- **Problem set**:
• A. Using the parallel mark stack commit, decide whether each statement agrees with it: (i) the change enables parallel mark stack processing through a thread pool; (ii) partial GC on Prime became about 50% faster; (iii) in space_bitmap.h, Set now returns a bool. For each, answer yes or no and quote the words that decide it.
• B. Carry on the parallel mark stack commit's diff from its final line, in the same format.

Parellel mark stack processing

Enabled parallel mark stack processing by using a thread pool.

Optimized object scanning by removing dependent loads for IsClass.

Performance:
Prime: ~10% speedup of partial GC.
Nakasi: ~50% speedup of partial GC.

Change-Id: I43256a068efc47cb52d93108458ea18d4e02fccc
diff --git a/src/gc/space_bitmap.h b/src/gc/space_bitmap.h
index 885491f..25fd538 100644
--- a/src/gc/space_bitmap.h
+++ b/src/gc/space_bitmap.h
@@ -22,6 +22,8 @@
 #include <stdint.h>
 #include <vector>
 
+#include "cutils/atomic.h"
+#include "cutils/atomic-inline.h"
 #include "UniquePtr.h"
 #include "globals.h"
 #include "logging.h"
@@ -64,12 +66,32 @@
     return static_cast<uintptr_t>(kWordHighBitMask) >> ((offset_ / kAlignment) % kBitsPerWord);
   }
 
-  inline void Set(const Object* obj) {
-    Modify(obj, true);
+  inline bool Set(const Object* obj) {
+    return Modify(obj, true);
   }
 
-  inline void Clear(const Object* obj) {
-    Modify(obj, false);
+  inline bool Clear(const Object* obj) {
+    return Modify(obj, false);
+  }
+
+  // Returns true if the object was previously marked.

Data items
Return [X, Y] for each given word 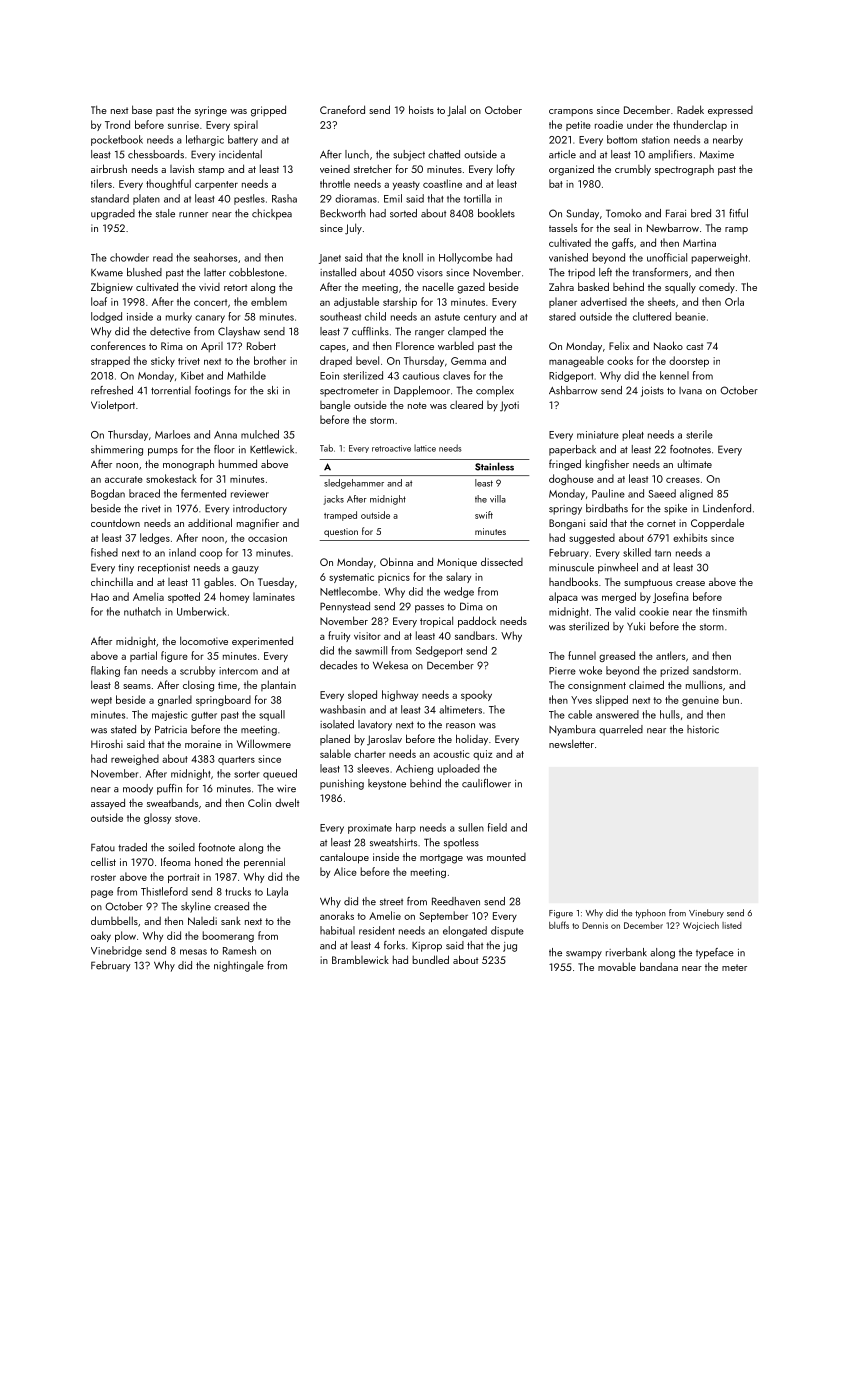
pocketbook [117, 140]
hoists [421, 109]
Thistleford [164, 891]
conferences [118, 345]
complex [495, 391]
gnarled [175, 700]
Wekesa [390, 665]
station [656, 140]
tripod [581, 273]
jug [510, 947]
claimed [646, 684]
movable [617, 966]
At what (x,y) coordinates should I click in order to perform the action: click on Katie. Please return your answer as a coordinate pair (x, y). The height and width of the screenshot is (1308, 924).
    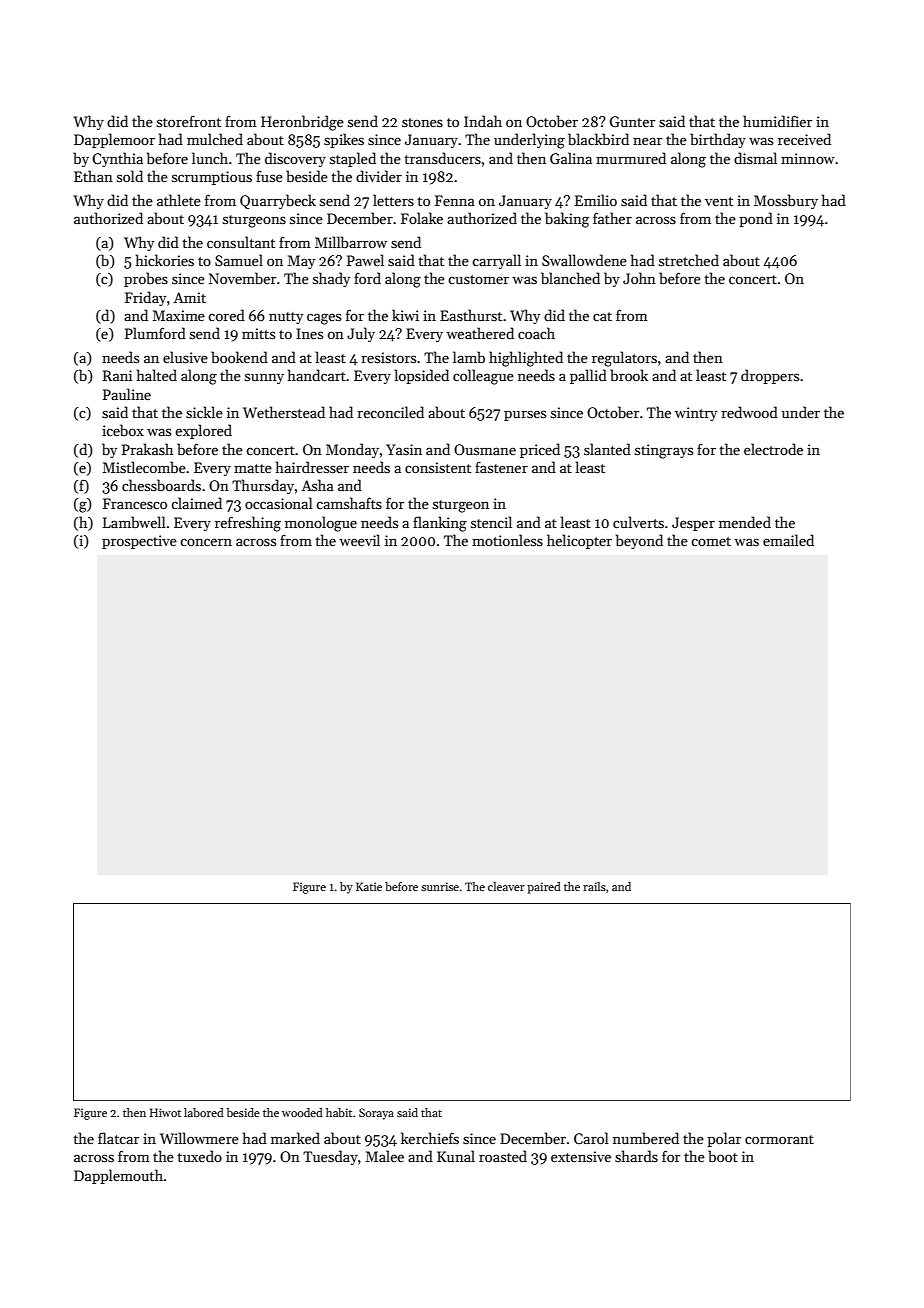
    Looking at the image, I should click on (369, 886).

- **Final results**:
• A.
(i) Yes: "Enabled parallel mark stack processing by using a thread pool."
(ii) No: "Prime: ~10% speedup of partial GC."
(iii) Yes: "inline bool Set(const Object* obj) {"

• B.
+  inline bool AtomicTestAndSet(const Object* obj) {
+    uintptr_t addr = reinterpret_cast<uintptr_t>(obj);
+    DCHECK_GE(addr, heap_begin_);
+    const uintptr_t offset = addr - heap_begin_;
+    const size_t index = OffsetToIndex(offset);
+    const word mask = OffsetToMask(offset);
+    word* const address = &bitmap_begin_[index];
+    DCHECK_LT(index, bitmap_size_ / kWordSize) << " bitmap_size_ = " << bitmap_size_;
+    word old_word;
+    do {
+      old_word = *address;
+      // Fast path: The bit is already set.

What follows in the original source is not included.